Suppose that all the keys in a binary tree are distinct positive integers. A unique binary tree can be determined by a given pair of postorder and inorder traversal sequences. And it is a simple standard routine to print the numbers in level-order. However, if you think the problem is too simple, then you are too naive. This time you are supposed to print the numbers in "zigzagging order" -- that is, starting from the root, print the numbers level-by-level, alternating between left to right and right to left. For example, for the following tree you must output: 1 11 5 8 17 12 20 15.

Input Specification:

Each input file contains one test case. For each case, the first line gives a positive integer N (<= 30), the total number of nodes in the binary tree. The second line gives the inorder sequence and the third line gives the postorder sequence. All the numbers in a line are separated by a space.

Output Specification:

For each test case, print the zigzagging sequence of the tree in a line.
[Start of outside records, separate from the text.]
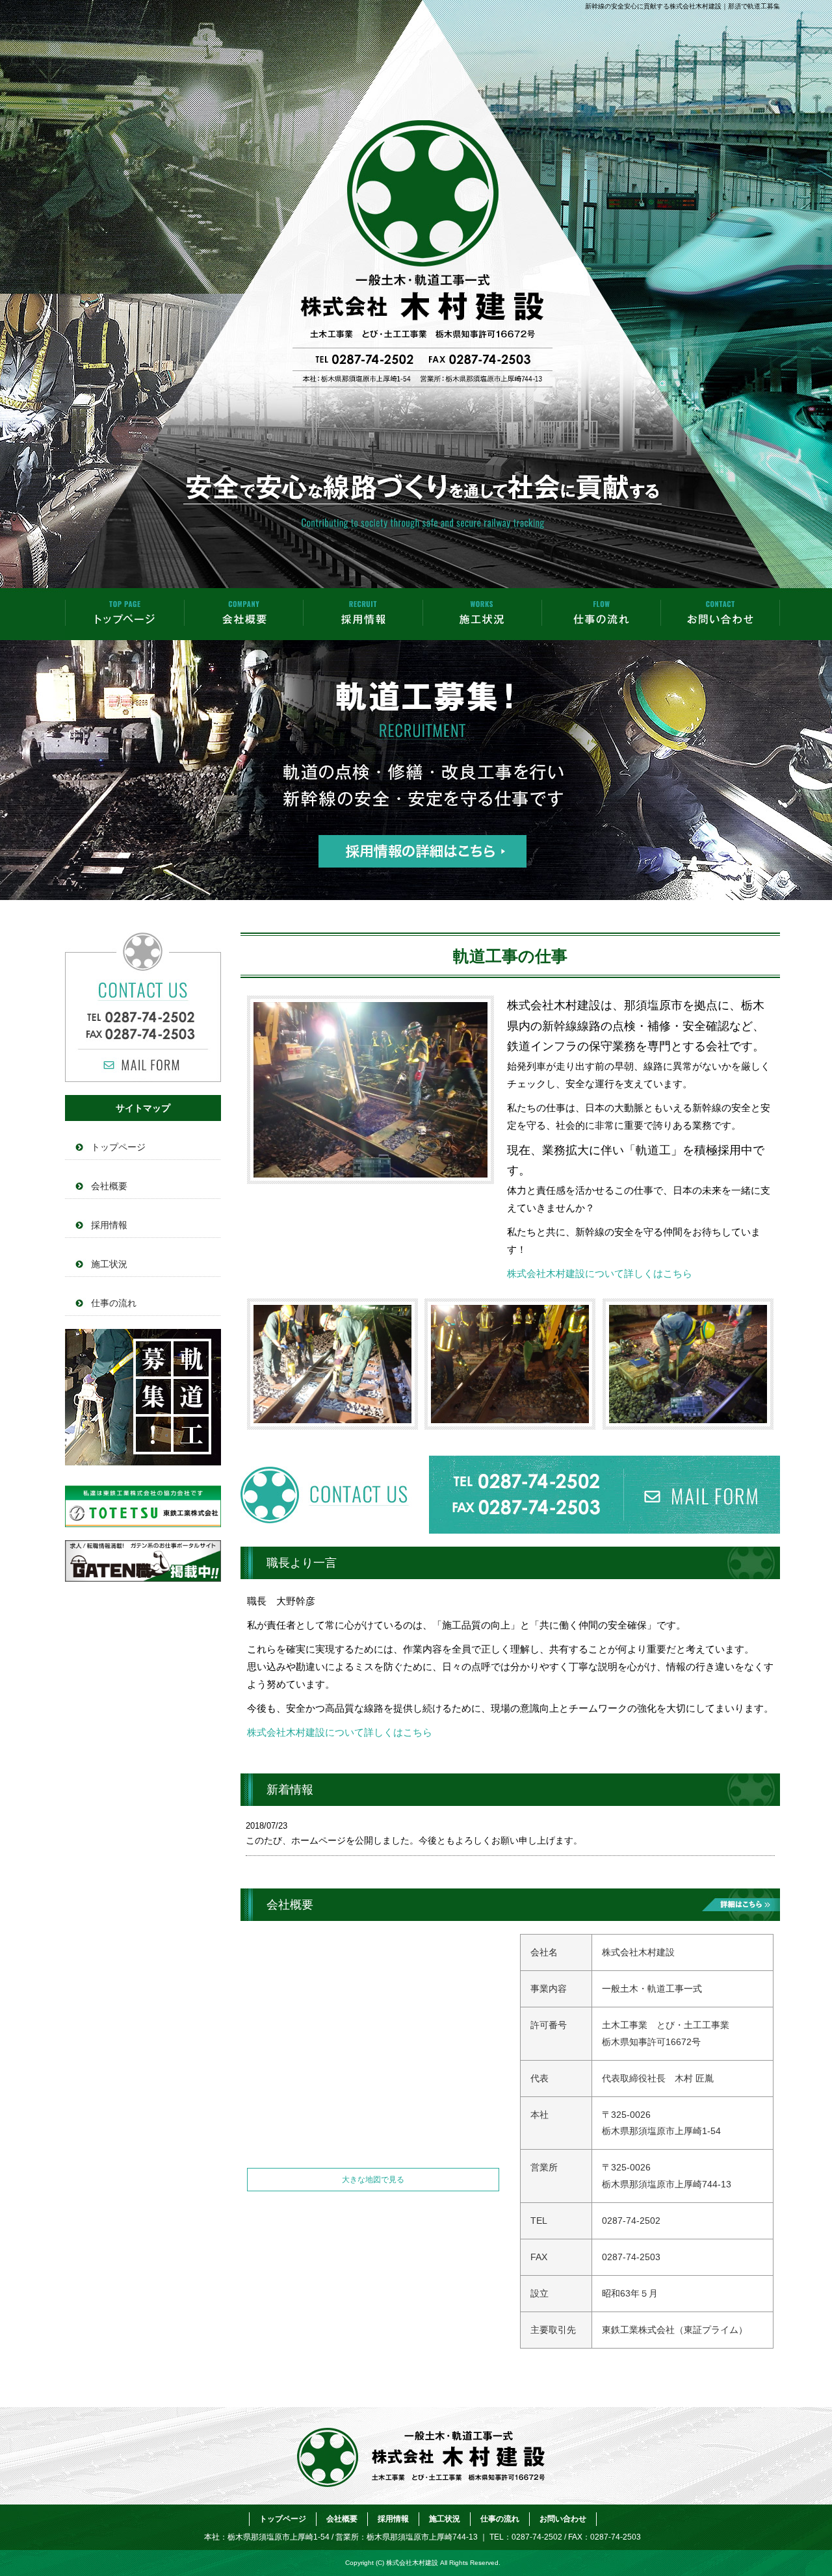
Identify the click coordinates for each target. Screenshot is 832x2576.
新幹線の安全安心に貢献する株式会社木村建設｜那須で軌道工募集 (682, 6)
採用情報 (363, 614)
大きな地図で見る (373, 2179)
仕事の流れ (600, 614)
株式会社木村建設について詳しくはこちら (599, 1273)
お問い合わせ (720, 614)
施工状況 (481, 614)
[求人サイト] (143, 1523)
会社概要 (244, 614)
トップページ (125, 614)
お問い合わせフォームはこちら (143, 1007)
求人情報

All the numbers in a line must be separated by exactly one space, and there must be no extra space at the end of the line.

Sample Input:

8
12 11 20 17 1 15 8 5
12 20 17 11 15 8 5 1

Sample Output:

1 11 5 8 17 12 20 15

#include<cstdio>
#include<iostream>
#include<algorithm>
#include<queue>
#include<vector>
using namespace std;
typedef struct NODE{
    struct NODE* lchild, *rchild;
    int data;
    int lev;
}node;
int post[31], in[31], N;
node* create(int inL, int inR, int postL, int postR, int level){
    if(inL > inR){
        return NULL;
    }
    node* root = new node;
    root->data = post[postR];
    root->lev = level;
    int mid;
    for(mid = inL; mid <= inR; mid++){
        if(in[mid] == root->data)
            break;
    }
    int len = mid - inL;
    root->lchild = create(inL, mid - 1, postL, postL + len - 1, level + 1);
    root->rchild = create(mid + 1, inR, postL + len, postR - 1, level + 1);
    return root;
}
void levelOrder(node* root){
    queue<node*> Q;
    Q.push(root);
    int nowLev = root->lev;
    int reverTag = 1;
    int cnt = 0;
    vector<node*> vec;
    while(Q.empty() == false){
        node* temp = Q.front();
        Q.pop();
        if(temp->lev == nowLev){
            vec.push_back(temp);
        }else{
            nowLev = temp->lev;
            if(reverTag == 1){
                reverTag = 0;
                for(int i = vec.size() - 1; i>= 0; i--){
                    cnt++;
                    printf("%d ", vec[i]->data);
                }
            }else{
                reverTag = 1;
                for(int i = 0; i < vec.size(); i++){
                    cnt++;
                    printf("%d ", vec[i]->data);
                }
            }
            vec.clear();
            vec.push_back(temp);
        }
        if(temp->lchild != NULL)
            Q.push(temp->lchild);
        if(temp->rchild != NULL)
            Q.push(temp->rchild);
    }
    if(reverTag == 0){
        for(int i = 0; i < vec.size(); i++){
            cnt++;
            if(cnt == N)
                printf("%d", vec[i]->data);
            else printf("%d ", vec[i]->data);
        }
    }else{
        for(int i = vec.size() - 1; i >= 0; i--){
            cnt++;
            if(cnt == N)
                printf("%d", vec[i]->data);
            else printf("%d ", vec[i]->data);
        }
    }
}
int main(){
    scanf("%d", &N);
    for(int i = 1; i <= N; i++){
        scanf("%d", &in[i]);
    }
    for(int i = 1; i <= N; i++){
        scanf("%d",&post[i]);
    }
    node* root = create(1, N, 1, N, 1);
    levelOrder(root);
    cin >> N;
    return 0;
}

 

总结：

1、题意：中序后序建树，再用层序输出，输出时一行逆序一行正序。

2、可以在建树时顺便将层次信息也加入节点。在层序遍历时使用一个vector，在当前层数相同时，仅仅把本该访问的节点存入vector，当层数发生改变时，输出vector内所有元素（设置一个计数器，如果上次是正序输出，则本次逆序输出）； 或者正常层序遍历，再多用一个栈+一个队列，当需要正序输出该层时，节点入队列，需要逆序则节点入栈，层数改变时输出栈中或队列中全部节点，并清空。